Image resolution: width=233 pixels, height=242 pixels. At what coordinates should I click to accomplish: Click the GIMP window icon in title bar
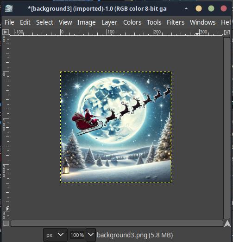[9, 8]
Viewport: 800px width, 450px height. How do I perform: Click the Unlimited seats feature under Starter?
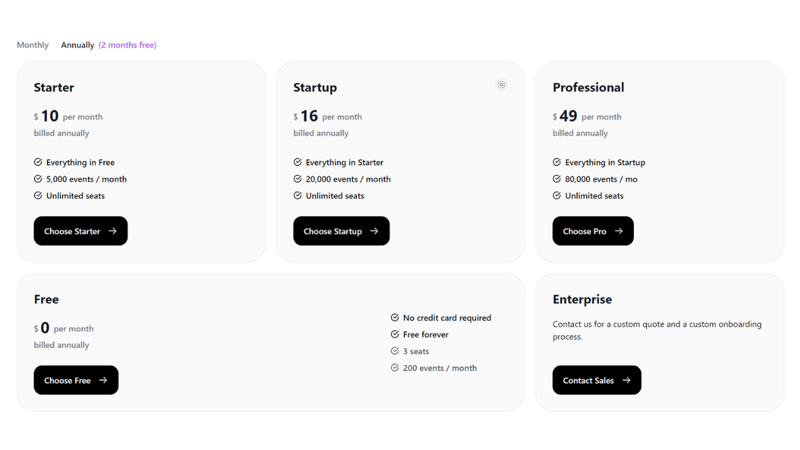click(75, 196)
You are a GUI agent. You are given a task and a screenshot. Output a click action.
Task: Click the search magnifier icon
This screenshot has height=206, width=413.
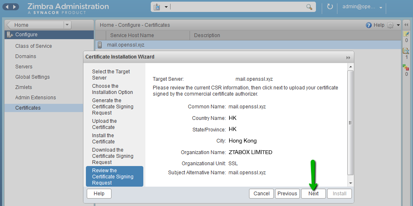click(x=309, y=7)
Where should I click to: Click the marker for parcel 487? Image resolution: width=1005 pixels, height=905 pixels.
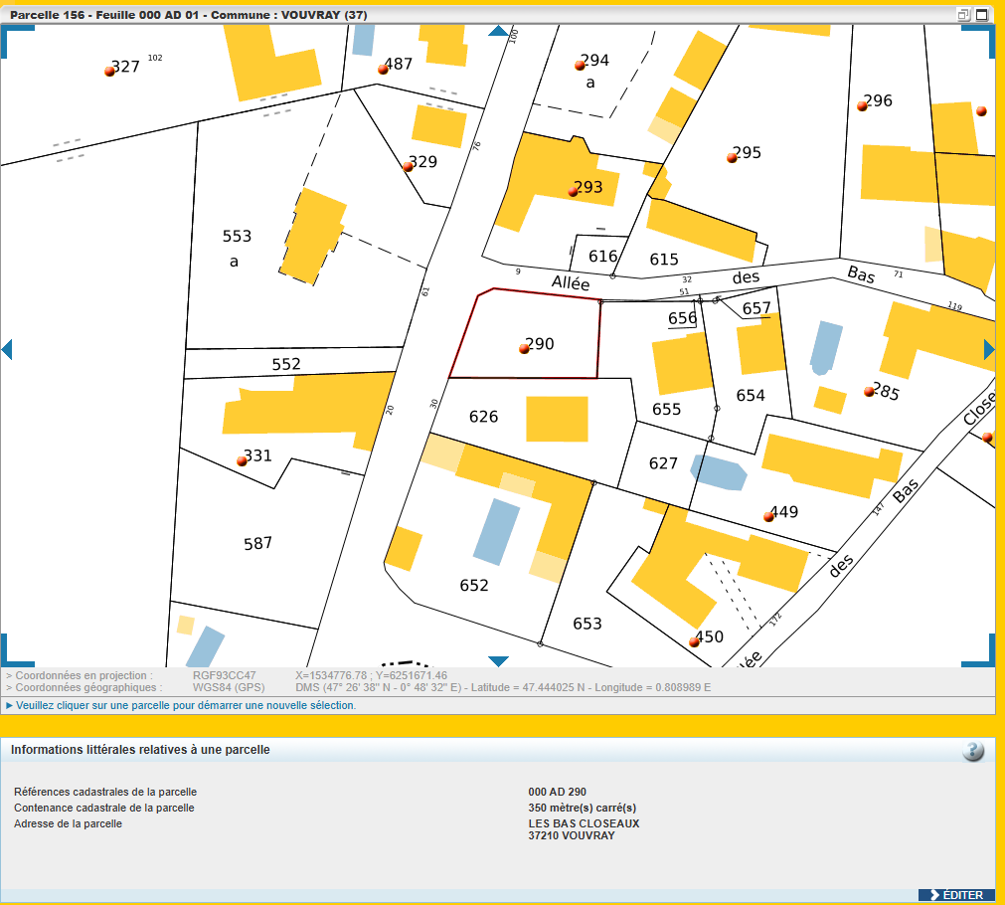tap(384, 70)
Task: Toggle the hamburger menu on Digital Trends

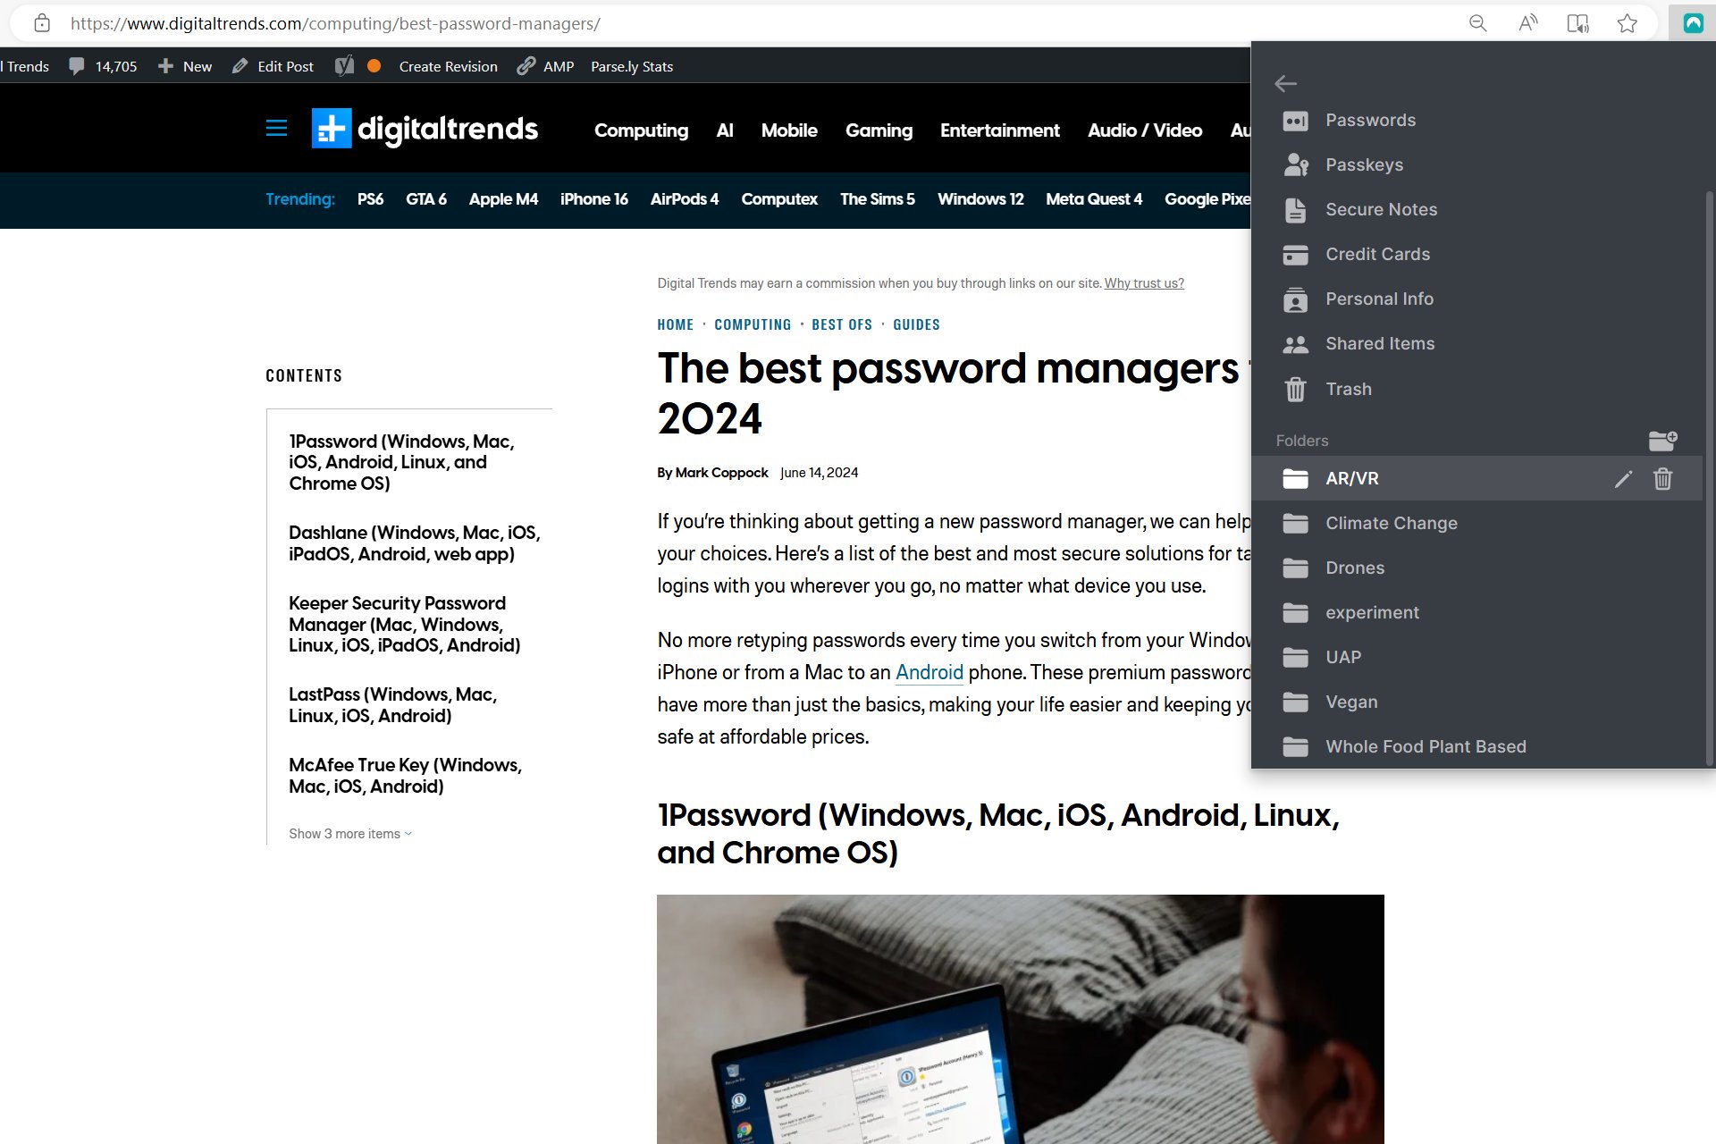Action: 274,128
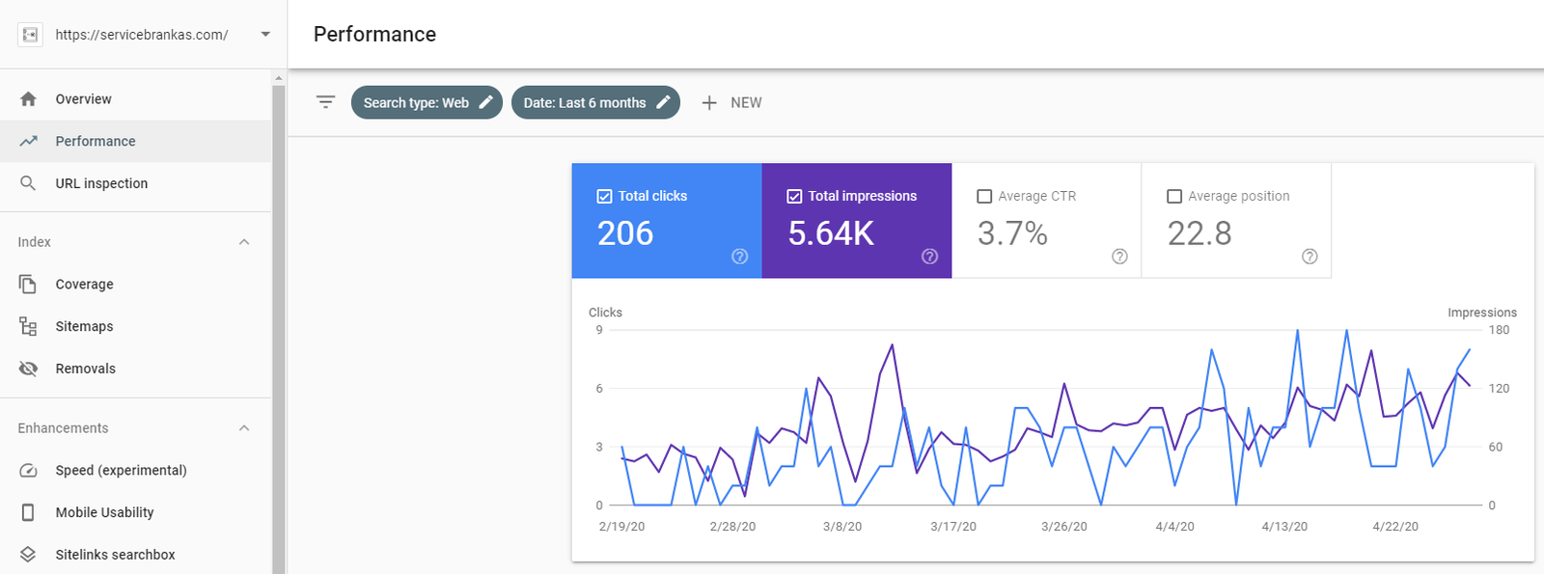Enable the Average CTR checkbox

point(984,196)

================================

→ **WHAT YOU SHOULD DO**: Starting with the line that holds "You are a GUI", transcribe exactly each line through the last one of the material above, and nothing else. Do not include pictures.

→ **EXERCISE OUTPUT**:
You are a GUI agent. You are given a task and a screenshot. Output a click action.
Task: Click the search magnifier icon
This screenshot has height=206, width=413.
click(x=309, y=7)
Where should I click to: Click the marker for parcel 487? Image resolution: width=1005 pixels, height=905 pixels.
tap(384, 70)
Task: Toggle the hamburger menu on Digital Trends

Action: 274,128
Enable the Average CTR checkbox

point(984,196)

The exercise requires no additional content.